** begin Quoted passage **

= Russ Parsons =

American food writer and columnist

Russ Parsons is an American food writer and columnist. He served as the food editor and columnist of the Los Angeles Times for more than 25 years before leaving in 2015. He has written about food for more than 30 years, including his career at The Times, where he also served as managing editor and deputy editor. He is the author of the cookbooks How to Read a French Fry and How to Pick a Peach, which were published by Houghton-Mifflin.

In 2008 he was inducted into the James Beard Foundation's Who's Who of Food and Beverage, the hall of fame of American cooking. He has won many food journalism awards, including those from the International Association of Culinary Professionals, the Association of Food Journalists, the James Beard Foundation and the Missouri Lifestyle Journalism Awards. How to Read a French Fry was a finalist for two Julia Child cookbook awards. How to Pick a Peach, published in 2007, was named one of the best 100 books of the year by both Publishers Weekly and Amazon.

** end Quoted passage **
** begin Data **

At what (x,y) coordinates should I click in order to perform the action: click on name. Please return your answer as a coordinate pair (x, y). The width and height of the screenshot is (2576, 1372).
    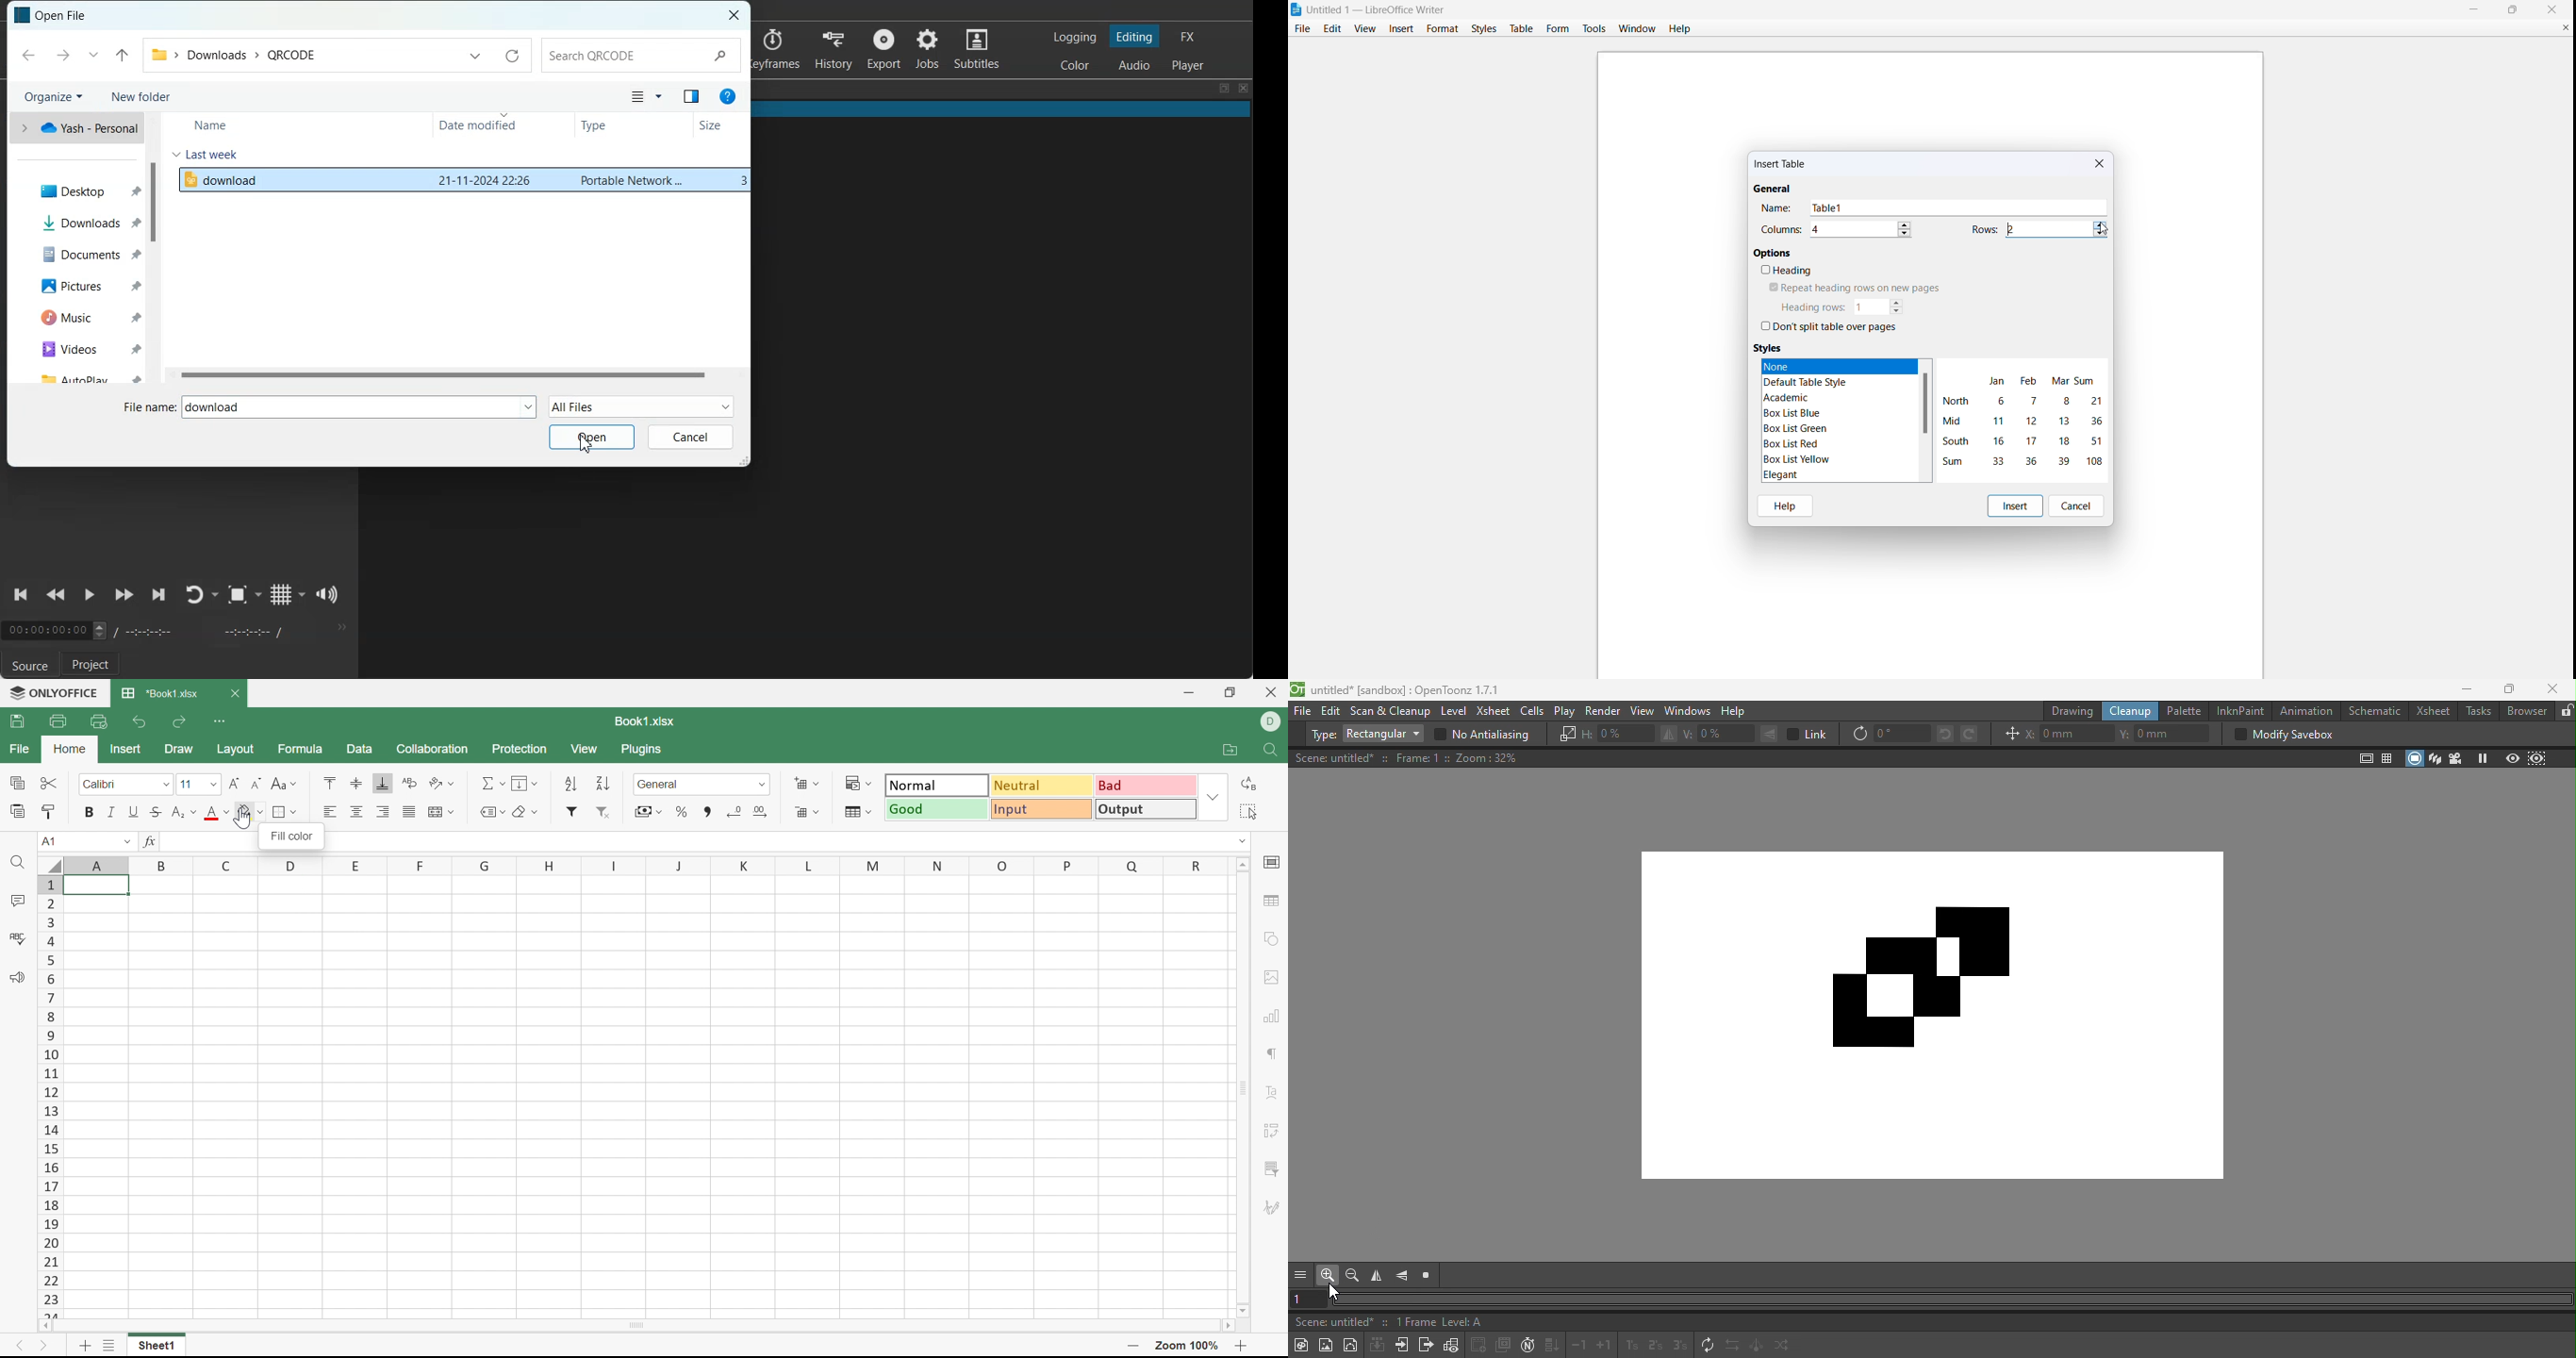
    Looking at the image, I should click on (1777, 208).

** end Data **

### Required work
Write out the passage of the Russ Parsons biography above verbatim, starting at the words "In 2008 he was" and ending after the words "Weekly and Amazon.".

### Written reply
In 2008 he was inducted into the James Beard Foundation's Who's Who of Food and Beverage, the hall of fame of American cooking. He has won many food journalism awards, including those from the International Association of Culinary Professionals, the Association of Food Journalists, the James Beard Foundation and the Missouri Lifestyle Journalism Awards. How to Read a French Fry was a finalist for two Julia Child cookbook awards. How to Pick a Peach, published in 2007, was named one of the best 100 books of the year by both Publishers Weekly and Amazon.